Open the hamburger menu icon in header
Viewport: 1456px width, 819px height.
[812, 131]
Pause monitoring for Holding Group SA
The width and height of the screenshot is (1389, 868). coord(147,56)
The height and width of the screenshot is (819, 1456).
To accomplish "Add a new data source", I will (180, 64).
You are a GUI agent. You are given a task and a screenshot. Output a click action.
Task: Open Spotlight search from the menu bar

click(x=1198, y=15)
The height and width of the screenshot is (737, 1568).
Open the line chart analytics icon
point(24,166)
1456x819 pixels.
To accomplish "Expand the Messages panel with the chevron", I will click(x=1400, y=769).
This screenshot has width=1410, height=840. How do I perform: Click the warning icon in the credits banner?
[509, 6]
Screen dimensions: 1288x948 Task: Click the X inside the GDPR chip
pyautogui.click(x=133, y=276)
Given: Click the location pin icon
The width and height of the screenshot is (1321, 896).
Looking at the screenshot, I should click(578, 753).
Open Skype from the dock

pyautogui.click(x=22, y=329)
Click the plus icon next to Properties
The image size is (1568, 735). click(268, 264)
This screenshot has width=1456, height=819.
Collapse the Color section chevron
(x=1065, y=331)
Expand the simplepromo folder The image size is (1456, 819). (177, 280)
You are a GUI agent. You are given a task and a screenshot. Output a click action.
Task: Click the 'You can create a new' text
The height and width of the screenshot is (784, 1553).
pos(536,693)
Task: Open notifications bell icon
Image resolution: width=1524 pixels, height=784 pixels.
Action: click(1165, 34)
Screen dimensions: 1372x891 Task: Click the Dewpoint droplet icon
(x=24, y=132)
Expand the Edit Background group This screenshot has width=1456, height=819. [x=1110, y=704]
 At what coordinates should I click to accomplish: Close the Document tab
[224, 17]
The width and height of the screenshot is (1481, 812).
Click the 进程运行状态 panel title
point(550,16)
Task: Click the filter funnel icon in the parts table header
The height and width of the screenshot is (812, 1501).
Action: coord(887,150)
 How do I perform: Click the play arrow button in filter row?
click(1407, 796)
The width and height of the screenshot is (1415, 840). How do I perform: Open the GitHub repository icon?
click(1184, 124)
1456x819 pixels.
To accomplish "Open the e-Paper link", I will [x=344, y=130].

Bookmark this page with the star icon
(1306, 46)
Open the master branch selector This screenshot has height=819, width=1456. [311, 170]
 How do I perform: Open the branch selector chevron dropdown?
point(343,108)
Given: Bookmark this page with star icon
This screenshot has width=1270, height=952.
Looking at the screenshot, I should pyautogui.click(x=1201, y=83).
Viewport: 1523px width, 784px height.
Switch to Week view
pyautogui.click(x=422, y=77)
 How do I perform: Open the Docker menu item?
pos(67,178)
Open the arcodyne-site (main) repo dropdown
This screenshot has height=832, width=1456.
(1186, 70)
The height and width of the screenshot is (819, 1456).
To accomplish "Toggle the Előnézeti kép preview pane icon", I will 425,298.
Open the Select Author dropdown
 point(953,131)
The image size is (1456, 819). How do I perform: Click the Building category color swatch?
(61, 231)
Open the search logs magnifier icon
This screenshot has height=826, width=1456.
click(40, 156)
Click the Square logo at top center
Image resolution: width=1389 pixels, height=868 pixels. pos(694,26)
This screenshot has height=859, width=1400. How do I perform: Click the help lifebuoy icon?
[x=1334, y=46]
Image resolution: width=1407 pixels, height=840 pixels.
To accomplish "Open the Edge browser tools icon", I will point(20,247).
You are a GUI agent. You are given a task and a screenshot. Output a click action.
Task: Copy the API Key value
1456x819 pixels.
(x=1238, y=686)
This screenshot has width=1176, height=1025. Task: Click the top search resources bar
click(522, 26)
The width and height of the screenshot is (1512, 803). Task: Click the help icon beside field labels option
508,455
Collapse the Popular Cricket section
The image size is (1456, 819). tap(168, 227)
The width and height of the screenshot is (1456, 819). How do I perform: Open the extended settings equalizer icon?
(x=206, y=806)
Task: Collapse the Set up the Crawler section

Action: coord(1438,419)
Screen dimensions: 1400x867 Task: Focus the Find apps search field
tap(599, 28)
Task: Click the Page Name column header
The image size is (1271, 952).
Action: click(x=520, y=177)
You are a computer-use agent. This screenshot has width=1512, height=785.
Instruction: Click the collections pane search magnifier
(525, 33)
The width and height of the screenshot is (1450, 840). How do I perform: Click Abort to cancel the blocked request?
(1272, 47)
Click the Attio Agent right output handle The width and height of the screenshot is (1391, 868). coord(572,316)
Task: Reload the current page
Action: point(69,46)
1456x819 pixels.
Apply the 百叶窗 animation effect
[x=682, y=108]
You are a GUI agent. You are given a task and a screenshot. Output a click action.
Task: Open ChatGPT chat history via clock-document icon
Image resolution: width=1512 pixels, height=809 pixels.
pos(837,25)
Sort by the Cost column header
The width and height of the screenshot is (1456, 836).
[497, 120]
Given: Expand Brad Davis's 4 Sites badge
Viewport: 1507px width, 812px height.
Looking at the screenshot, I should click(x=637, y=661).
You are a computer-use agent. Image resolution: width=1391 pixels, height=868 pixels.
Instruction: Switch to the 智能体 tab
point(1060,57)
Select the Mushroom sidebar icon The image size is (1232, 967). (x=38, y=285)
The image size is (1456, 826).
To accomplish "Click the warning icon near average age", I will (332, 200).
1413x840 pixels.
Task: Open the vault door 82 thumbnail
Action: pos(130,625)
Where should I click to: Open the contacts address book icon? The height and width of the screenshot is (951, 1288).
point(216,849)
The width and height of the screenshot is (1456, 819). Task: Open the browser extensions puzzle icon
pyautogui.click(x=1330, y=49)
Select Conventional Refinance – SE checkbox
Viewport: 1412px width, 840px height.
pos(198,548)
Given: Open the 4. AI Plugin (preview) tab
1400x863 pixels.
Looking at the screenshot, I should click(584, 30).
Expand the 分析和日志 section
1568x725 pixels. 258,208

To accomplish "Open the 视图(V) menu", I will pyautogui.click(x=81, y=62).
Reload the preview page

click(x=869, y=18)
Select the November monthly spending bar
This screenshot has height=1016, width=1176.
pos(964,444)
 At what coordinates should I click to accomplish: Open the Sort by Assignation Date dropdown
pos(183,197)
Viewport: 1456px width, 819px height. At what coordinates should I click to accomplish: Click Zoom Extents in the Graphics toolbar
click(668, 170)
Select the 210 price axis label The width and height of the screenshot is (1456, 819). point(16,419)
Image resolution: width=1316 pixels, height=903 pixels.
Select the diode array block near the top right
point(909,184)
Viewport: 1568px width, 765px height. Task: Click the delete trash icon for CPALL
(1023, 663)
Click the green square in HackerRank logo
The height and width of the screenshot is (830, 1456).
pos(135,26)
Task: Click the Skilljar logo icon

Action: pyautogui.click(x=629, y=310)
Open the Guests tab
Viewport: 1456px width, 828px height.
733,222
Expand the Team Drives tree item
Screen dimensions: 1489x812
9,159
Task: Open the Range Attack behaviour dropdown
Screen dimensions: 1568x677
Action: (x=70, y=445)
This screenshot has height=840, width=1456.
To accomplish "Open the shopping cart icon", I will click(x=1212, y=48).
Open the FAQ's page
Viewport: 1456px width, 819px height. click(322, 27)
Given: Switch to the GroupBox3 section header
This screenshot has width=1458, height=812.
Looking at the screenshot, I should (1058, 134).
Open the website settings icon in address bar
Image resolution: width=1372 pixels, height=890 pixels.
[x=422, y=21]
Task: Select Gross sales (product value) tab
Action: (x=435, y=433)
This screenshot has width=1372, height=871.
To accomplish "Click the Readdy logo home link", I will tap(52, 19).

* * *

_Work item_
Could you restate every entry verbatim, please?

_Solution to this task_
Open the hamburger menu icon in header
Viewport: 1456px width, 819px height.
[812, 131]
Pause monitoring for Holding Group SA
The width and height of the screenshot is (1389, 868). coord(147,56)
The height and width of the screenshot is (819, 1456).
To accomplish "Add a new data source", I will (180, 64).
You are a GUI agent. You are given a task and a screenshot. Output a click action.
Task: Open Spotlight search from the menu bar

click(x=1198, y=15)
The height and width of the screenshot is (737, 1568).
Open the line chart analytics icon
point(24,166)
1456x819 pixels.
To accomplish "Expand the Messages panel with the chevron", I will click(x=1400, y=769).
This screenshot has width=1410, height=840. How do I perform: Click the warning icon in the credits banner?
[509, 6]
Screen dimensions: 1288x948 Task: Click the X inside the GDPR chip
pyautogui.click(x=133, y=276)
Given: Click the location pin icon
The width and height of the screenshot is (1321, 896).
Looking at the screenshot, I should click(578, 753).
Open Skype from the dock

pyautogui.click(x=22, y=329)
Click the plus icon next to Properties
The image size is (1568, 735). click(268, 264)
This screenshot has width=1456, height=819.
Collapse the Color section chevron
(x=1065, y=331)
Expand the simplepromo folder The image size is (1456, 819). (177, 280)
You are a GUI agent. You are given a task and a screenshot. Output a click action.
Task: Click the 'You can create a new' text
The height and width of the screenshot is (784, 1553).
pos(536,693)
Task: Open notifications bell icon
Image resolution: width=1524 pixels, height=784 pixels.
Action: click(1165, 34)
Screen dimensions: 1372x891 Task: Click the Dewpoint droplet icon
(x=24, y=132)
Expand the Edit Background group This screenshot has width=1456, height=819. [x=1110, y=704]
 At what coordinates should I click to accomplish: Close the Document tab
[224, 17]
The width and height of the screenshot is (1481, 812).
Click the 进程运行状态 panel title
point(550,16)
Task: Click the filter funnel icon in the parts table header
The height and width of the screenshot is (812, 1501).
Action: coord(887,150)
 How do I perform: Click the play arrow button in filter row?
click(1407, 796)
The width and height of the screenshot is (1415, 840). How do I perform: Open the GitHub repository icon?
click(1184, 124)
1456x819 pixels.
To accomplish "Open the e-Paper link", I will [x=344, y=130].

Bookmark this page with the star icon
(1306, 46)
Open the master branch selector This screenshot has height=819, width=1456. [311, 170]
 How do I perform: Open the branch selector chevron dropdown?
point(343,108)
Given: Bookmark this page with star icon
This screenshot has width=1270, height=952.
Looking at the screenshot, I should pyautogui.click(x=1201, y=83).
Viewport: 1523px width, 784px height.
Switch to Week view
pyautogui.click(x=422, y=77)
 How do I perform: Open the Docker menu item?
pos(67,178)
Open the arcodyne-site (main) repo dropdown
This screenshot has height=832, width=1456.
(1186, 70)
The height and width of the screenshot is (819, 1456).
To accomplish "Toggle the Előnézeti kép preview pane icon", I will 425,298.
Open the Select Author dropdown
 point(953,131)
The image size is (1456, 819). How do I perform: Click the Building category color swatch?
(61, 231)
Open the search logs magnifier icon
This screenshot has height=826, width=1456.
click(40, 156)
Click the Square logo at top center
Image resolution: width=1389 pixels, height=868 pixels. pos(694,26)
This screenshot has height=859, width=1400. How do I perform: Click the help lifebuoy icon?
[x=1334, y=46]
Image resolution: width=1407 pixels, height=840 pixels.
To accomplish "Open the Edge browser tools icon", I will point(20,247).
You are a GUI agent. You are given a task and a screenshot. Output a click action.
Task: Copy the API Key value
1456x819 pixels.
(x=1238, y=686)
This screenshot has width=1176, height=1025. Task: Click the top search resources bar
click(522, 26)
The width and height of the screenshot is (1512, 803). Task: Click the help icon beside field labels option
508,455
Collapse the Popular Cricket section
The image size is (1456, 819). tap(168, 227)
The width and height of the screenshot is (1456, 819). How do I perform: Open the extended settings equalizer icon?
(x=206, y=806)
Task: Collapse the Set up the Crawler section

Action: coord(1438,419)
Screen dimensions: 1400x867 Task: Focus the Find apps search field
tap(599, 28)
Task: Click the Page Name column header
The image size is (1271, 952).
Action: click(x=520, y=177)
You are a computer-use agent. This screenshot has width=1512, height=785.
Instruction: Click the collections pane search magnifier
(525, 33)
The width and height of the screenshot is (1450, 840). How do I perform: Click Abort to cancel the blocked request?
(1272, 47)
Click the Attio Agent right output handle The width and height of the screenshot is (1391, 868). coord(572,316)
Task: Reload the current page
Action: point(69,46)
1456x819 pixels.
Apply the 百叶窗 animation effect
[x=682, y=108]
You are a GUI agent. You are given a task and a screenshot. Output a click action.
Task: Open ChatGPT chat history via clock-document icon
Image resolution: width=1512 pixels, height=809 pixels.
pos(837,25)
Sort by the Cost column header
The width and height of the screenshot is (1456, 836).
[497, 120]
Given: Expand Brad Davis's 4 Sites badge
Viewport: 1507px width, 812px height.
Looking at the screenshot, I should click(x=637, y=661).
You are a computer-use agent. Image resolution: width=1391 pixels, height=868 pixels.
Instruction: Switch to the 智能体 tab
point(1060,57)
Select the Mushroom sidebar icon The image size is (1232, 967). (x=38, y=285)
The image size is (1456, 826).
To accomplish "Click the warning icon near average age", I will (332, 200).
1413x840 pixels.
Task: Open the vault door 82 thumbnail
Action: pos(130,625)
Where should I click to: Open the contacts address book icon? The height and width of the screenshot is (951, 1288).
point(216,849)
The width and height of the screenshot is (1456, 819). Task: Open the browser extensions puzzle icon
pyautogui.click(x=1330, y=49)
Select Conventional Refinance – SE checkbox
Viewport: 1412px width, 840px height.
pos(198,548)
Given: Open the 4. AI Plugin (preview) tab
1400x863 pixels.
Looking at the screenshot, I should click(584, 30).
Expand the 分析和日志 section
1568x725 pixels. 258,208

To accomplish "Open the 视图(V) menu", I will pyautogui.click(x=81, y=62).
Reload the preview page

click(x=869, y=18)
Select the November monthly spending bar
This screenshot has height=1016, width=1176.
pos(964,444)
 At what coordinates should I click to accomplish: Open the Sort by Assignation Date dropdown
pos(183,197)
Viewport: 1456px width, 819px height. At what coordinates should I click to accomplish: Click Zoom Extents in the Graphics toolbar
click(668, 170)
Select the 210 price axis label The width and height of the screenshot is (1456, 819). point(16,419)
Image resolution: width=1316 pixels, height=903 pixels.
Select the diode array block near the top right
point(909,184)
Viewport: 1568px width, 765px height. Task: Click the delete trash icon for CPALL
(1023, 663)
Click the green square in HackerRank logo
The height and width of the screenshot is (830, 1456).
pos(135,26)
Task: Click the Skilljar logo icon

Action: pyautogui.click(x=629, y=310)
Open the Guests tab
Viewport: 1456px width, 828px height.
733,222
Expand the Team Drives tree item
Screen dimensions: 1489x812
9,159
Task: Open the Range Attack behaviour dropdown
Screen dimensions: 1568x677
Action: (x=70, y=445)
This screenshot has height=840, width=1456.
To accomplish "Open the shopping cart icon", I will click(x=1212, y=48).
Open the FAQ's page
Viewport: 1456px width, 819px height. click(322, 27)
Given: Switch to the GroupBox3 section header
This screenshot has width=1458, height=812.
Looking at the screenshot, I should (1058, 134).
Open the website settings icon in address bar
Image resolution: width=1372 pixels, height=890 pixels.
[x=422, y=21]
Task: Select Gross sales (product value) tab
Action: (x=435, y=433)
This screenshot has width=1372, height=871.
To accomplish "Click the Readdy logo home link", I will tap(52, 19).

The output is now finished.